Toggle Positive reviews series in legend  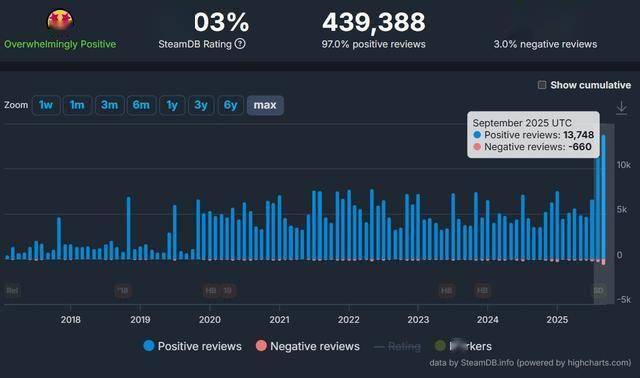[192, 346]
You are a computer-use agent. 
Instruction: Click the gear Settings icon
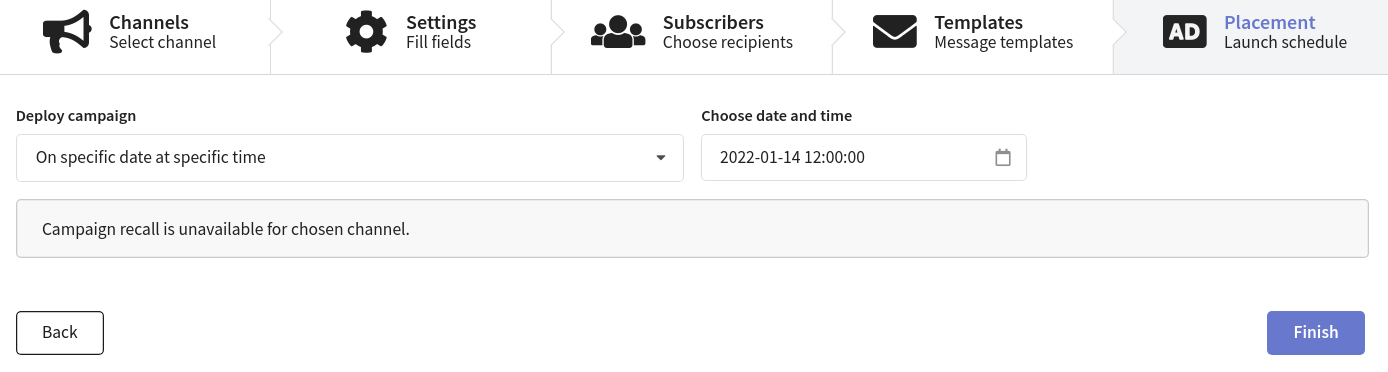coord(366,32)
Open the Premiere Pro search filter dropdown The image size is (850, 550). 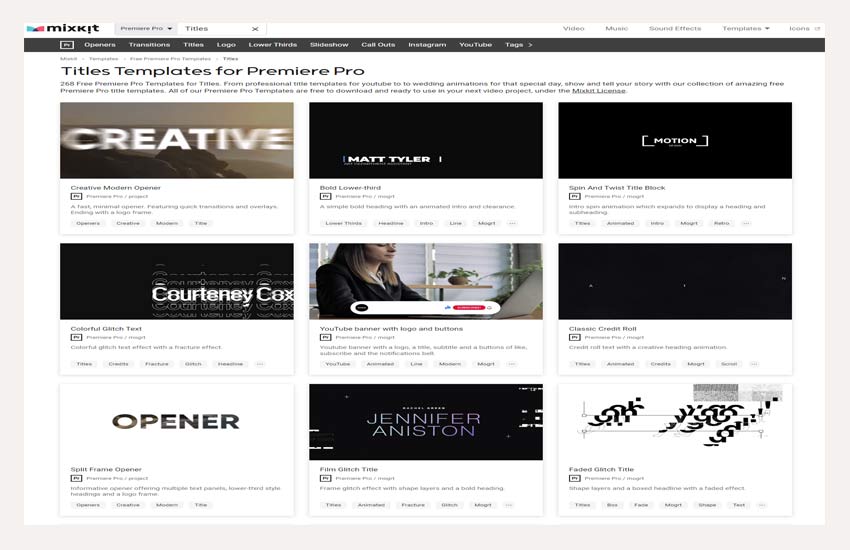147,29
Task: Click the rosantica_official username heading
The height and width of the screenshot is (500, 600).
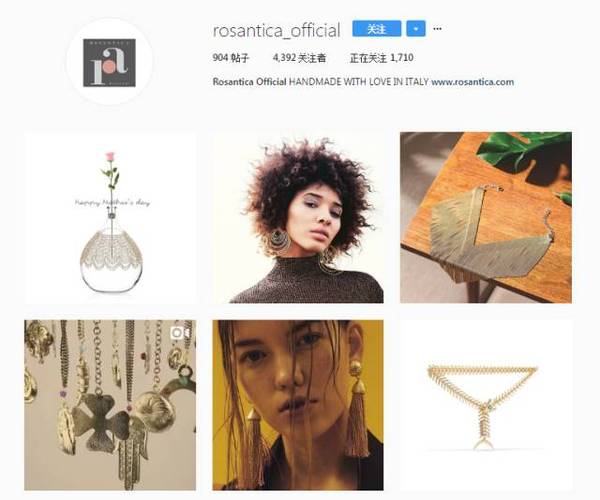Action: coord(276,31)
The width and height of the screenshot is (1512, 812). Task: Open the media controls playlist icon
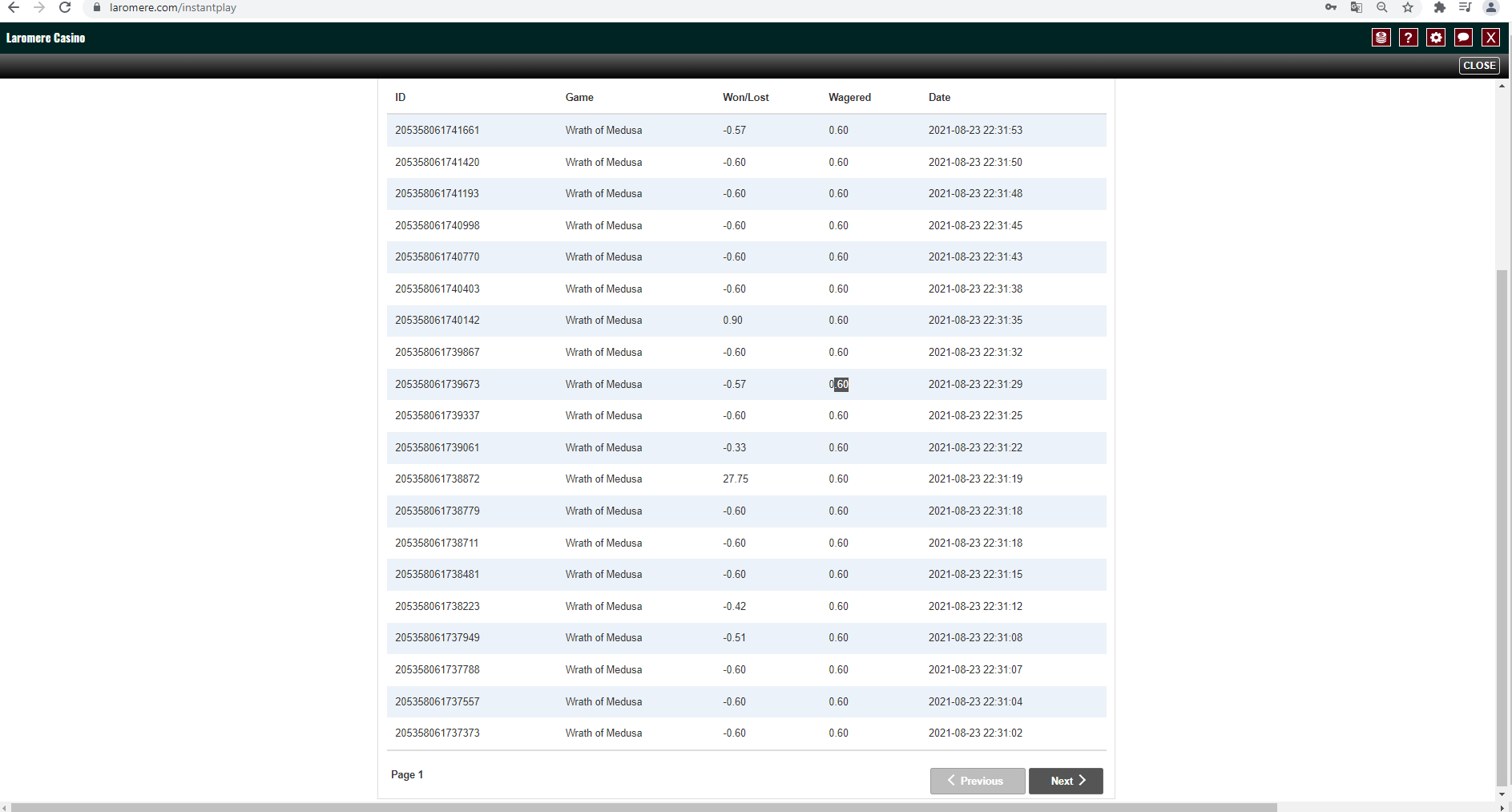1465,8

WORK REQUEST |
The required response consists solely of the lines from the line containing "Task: Click the" through the end of the listing, both ends included, copied exactly without pictures.

ANSWER TO THIS PROBLEM |
Task: Click the rosantica_official username heading
The height and width of the screenshot is (500, 600).
Action: coord(276,31)
The width and height of the screenshot is (1512, 812). Task: Open the media controls playlist icon
1465,8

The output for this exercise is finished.